WORK TO COMPLETE => The answer must consist of every line in the records below that contains the string "Bertuah".

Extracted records
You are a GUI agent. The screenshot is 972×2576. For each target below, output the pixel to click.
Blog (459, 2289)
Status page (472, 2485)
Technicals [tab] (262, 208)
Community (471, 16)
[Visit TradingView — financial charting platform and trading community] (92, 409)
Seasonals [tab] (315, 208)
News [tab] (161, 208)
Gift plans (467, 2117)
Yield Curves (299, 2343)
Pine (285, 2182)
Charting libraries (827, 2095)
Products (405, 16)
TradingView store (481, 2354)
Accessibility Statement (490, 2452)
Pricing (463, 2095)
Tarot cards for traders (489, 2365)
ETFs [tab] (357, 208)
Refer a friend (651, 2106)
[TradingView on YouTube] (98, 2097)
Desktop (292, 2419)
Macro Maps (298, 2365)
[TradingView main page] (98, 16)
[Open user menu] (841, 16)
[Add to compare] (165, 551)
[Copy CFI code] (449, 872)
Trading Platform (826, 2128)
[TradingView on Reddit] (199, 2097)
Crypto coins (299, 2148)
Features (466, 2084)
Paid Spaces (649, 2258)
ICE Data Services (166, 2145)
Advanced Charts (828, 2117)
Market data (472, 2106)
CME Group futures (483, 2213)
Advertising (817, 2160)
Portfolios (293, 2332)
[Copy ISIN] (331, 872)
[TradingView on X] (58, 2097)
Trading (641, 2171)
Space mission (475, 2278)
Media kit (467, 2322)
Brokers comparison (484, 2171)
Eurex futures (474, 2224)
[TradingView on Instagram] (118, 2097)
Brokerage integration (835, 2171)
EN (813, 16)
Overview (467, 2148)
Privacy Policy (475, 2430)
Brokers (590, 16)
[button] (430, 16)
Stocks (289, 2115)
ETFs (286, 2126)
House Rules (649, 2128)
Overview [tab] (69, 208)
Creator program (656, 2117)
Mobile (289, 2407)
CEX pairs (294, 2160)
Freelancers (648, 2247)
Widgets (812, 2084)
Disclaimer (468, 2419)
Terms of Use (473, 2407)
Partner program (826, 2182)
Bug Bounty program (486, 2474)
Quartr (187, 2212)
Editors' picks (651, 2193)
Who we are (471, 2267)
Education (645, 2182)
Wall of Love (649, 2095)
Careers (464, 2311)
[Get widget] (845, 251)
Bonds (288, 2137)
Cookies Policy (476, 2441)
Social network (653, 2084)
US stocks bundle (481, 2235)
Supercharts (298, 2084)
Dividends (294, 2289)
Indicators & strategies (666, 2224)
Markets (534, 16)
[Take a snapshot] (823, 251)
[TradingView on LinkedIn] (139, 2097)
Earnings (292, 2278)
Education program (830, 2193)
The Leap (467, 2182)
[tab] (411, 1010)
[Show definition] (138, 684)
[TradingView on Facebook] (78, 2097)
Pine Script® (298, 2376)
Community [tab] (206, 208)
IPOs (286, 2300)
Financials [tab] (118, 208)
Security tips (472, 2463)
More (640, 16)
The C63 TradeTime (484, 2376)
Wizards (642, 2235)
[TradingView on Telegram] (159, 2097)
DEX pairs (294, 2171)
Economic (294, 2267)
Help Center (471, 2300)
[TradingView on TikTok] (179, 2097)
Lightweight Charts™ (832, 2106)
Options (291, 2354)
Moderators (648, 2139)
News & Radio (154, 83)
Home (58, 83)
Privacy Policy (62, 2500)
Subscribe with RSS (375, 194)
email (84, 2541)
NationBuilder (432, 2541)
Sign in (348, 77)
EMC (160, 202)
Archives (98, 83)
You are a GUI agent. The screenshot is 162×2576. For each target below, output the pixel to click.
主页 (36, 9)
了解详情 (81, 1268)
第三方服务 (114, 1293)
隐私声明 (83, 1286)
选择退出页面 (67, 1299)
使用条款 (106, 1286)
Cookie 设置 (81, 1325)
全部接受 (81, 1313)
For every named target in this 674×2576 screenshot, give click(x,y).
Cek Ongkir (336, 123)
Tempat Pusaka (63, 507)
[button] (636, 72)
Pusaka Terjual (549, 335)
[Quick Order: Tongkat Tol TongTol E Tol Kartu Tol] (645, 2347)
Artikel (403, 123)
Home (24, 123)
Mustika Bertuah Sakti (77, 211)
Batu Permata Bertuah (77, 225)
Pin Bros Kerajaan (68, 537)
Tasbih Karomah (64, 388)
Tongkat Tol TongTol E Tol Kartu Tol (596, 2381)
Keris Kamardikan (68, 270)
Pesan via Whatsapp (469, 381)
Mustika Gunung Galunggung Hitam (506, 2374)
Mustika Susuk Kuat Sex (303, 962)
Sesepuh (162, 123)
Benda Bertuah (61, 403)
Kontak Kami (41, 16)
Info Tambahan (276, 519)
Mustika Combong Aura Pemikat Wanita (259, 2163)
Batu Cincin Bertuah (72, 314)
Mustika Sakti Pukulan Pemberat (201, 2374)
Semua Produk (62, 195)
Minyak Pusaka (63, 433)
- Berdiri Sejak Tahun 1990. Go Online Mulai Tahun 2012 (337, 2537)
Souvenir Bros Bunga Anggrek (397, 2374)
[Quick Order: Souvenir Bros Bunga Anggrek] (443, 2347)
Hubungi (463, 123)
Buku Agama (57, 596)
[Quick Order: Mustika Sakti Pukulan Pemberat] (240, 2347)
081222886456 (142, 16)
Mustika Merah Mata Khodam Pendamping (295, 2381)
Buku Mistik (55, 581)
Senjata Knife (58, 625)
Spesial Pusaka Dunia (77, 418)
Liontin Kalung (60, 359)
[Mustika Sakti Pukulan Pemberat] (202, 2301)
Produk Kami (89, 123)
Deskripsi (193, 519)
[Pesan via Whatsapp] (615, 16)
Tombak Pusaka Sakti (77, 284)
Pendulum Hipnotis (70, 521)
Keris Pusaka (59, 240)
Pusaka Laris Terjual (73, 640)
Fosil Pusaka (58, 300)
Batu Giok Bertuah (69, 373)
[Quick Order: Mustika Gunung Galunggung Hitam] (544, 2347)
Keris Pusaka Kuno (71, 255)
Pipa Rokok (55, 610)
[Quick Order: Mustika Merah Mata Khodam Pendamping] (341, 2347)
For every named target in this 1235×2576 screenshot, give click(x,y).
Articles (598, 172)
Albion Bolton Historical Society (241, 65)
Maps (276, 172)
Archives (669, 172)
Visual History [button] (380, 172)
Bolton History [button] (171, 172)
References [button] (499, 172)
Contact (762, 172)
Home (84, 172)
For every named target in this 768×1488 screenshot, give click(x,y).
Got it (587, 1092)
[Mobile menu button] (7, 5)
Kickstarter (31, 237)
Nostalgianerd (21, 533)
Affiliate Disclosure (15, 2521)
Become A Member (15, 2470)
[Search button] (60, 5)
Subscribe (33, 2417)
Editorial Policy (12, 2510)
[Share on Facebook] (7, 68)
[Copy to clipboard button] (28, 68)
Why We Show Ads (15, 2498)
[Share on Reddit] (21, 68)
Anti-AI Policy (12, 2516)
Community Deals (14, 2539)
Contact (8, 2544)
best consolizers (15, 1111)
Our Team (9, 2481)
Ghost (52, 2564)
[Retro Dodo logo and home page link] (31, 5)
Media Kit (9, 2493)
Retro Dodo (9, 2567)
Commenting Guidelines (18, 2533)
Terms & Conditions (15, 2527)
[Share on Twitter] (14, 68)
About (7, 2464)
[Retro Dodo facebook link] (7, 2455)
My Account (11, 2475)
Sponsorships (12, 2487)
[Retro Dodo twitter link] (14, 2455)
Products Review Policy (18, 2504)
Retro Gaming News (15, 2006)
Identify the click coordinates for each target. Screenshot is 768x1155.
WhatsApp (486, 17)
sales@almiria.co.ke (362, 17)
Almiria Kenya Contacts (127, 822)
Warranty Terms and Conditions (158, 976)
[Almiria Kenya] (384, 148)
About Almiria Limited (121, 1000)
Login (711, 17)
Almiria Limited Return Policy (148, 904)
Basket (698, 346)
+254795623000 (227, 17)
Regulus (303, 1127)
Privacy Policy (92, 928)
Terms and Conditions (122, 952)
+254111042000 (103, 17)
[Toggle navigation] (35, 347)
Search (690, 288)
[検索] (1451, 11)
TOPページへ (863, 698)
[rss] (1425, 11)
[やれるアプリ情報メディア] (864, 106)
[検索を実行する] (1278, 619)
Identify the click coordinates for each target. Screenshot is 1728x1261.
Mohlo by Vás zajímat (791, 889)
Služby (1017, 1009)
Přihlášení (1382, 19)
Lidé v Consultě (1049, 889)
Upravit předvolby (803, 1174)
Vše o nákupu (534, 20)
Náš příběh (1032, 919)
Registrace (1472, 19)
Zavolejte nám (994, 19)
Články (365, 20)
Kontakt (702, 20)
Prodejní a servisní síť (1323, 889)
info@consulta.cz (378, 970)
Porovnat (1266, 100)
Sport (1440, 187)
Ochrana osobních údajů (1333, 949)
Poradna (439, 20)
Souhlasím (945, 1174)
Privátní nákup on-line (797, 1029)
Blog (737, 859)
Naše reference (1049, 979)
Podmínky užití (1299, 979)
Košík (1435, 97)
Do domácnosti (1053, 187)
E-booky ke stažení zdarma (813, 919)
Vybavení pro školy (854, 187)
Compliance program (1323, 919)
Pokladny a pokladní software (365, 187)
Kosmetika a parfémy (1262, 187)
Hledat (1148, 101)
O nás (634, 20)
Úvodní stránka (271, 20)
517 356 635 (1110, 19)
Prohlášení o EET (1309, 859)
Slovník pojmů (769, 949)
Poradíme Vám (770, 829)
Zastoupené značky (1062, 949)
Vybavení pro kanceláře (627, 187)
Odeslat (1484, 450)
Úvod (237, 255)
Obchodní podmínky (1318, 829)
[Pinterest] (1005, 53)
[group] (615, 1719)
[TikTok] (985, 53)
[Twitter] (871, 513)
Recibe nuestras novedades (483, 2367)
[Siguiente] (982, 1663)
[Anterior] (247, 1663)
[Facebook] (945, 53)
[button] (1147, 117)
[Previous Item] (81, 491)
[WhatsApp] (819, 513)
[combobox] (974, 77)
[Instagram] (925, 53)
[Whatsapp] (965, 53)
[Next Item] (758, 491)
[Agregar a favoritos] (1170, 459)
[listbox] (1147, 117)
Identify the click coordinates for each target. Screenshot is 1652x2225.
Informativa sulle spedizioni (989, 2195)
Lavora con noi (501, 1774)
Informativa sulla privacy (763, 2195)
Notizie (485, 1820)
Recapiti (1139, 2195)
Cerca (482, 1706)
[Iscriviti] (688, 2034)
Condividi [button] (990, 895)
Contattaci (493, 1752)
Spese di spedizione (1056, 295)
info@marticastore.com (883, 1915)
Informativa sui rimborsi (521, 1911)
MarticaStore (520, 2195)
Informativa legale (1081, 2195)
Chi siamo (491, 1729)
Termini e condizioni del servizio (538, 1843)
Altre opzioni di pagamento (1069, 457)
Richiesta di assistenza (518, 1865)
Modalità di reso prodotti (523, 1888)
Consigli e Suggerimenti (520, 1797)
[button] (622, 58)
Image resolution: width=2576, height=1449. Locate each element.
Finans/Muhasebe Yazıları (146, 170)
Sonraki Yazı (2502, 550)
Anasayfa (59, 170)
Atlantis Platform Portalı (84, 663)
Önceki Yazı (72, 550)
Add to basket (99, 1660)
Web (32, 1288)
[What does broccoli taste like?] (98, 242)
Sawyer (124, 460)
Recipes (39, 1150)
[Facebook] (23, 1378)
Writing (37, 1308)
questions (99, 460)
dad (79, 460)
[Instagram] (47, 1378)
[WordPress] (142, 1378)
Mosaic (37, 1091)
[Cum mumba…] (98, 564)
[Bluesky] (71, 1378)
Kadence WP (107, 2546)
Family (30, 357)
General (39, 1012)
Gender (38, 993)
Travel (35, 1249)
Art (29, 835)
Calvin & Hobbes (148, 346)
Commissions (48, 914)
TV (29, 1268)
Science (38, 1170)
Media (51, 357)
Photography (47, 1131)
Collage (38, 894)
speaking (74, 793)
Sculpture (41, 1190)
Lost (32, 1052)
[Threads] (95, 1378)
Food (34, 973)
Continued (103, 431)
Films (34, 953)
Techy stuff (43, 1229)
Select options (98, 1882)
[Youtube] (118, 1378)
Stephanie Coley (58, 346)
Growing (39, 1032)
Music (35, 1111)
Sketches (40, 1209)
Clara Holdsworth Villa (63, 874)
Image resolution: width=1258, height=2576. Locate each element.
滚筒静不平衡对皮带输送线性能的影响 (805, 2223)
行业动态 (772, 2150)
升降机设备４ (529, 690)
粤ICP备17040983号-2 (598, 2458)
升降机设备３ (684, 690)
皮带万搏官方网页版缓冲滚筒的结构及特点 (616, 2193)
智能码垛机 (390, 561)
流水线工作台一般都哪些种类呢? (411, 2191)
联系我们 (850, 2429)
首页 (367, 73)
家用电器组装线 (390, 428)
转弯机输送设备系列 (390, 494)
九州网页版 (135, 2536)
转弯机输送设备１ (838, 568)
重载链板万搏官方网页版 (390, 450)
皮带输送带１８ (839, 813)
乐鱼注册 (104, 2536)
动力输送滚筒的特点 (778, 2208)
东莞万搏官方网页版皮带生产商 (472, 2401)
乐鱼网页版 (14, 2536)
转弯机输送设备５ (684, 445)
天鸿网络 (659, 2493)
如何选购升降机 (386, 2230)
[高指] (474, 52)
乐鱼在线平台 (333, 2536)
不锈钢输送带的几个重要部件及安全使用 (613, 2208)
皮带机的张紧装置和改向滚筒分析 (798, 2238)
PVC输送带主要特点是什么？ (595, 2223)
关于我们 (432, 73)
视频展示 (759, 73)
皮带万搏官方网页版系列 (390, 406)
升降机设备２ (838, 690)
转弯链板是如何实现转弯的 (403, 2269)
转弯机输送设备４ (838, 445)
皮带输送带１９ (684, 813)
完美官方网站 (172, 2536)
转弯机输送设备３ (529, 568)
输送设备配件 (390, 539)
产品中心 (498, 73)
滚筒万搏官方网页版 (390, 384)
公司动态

OUTPUT OF THE EXERCISE =>
Mustika Bertuah Sakti (77, 211)
Batu Permata Bertuah (77, 225)
Benda Bertuah (61, 403)
Batu Cincin Bertuah (72, 314)
Batu Giok Bertuah (69, 373)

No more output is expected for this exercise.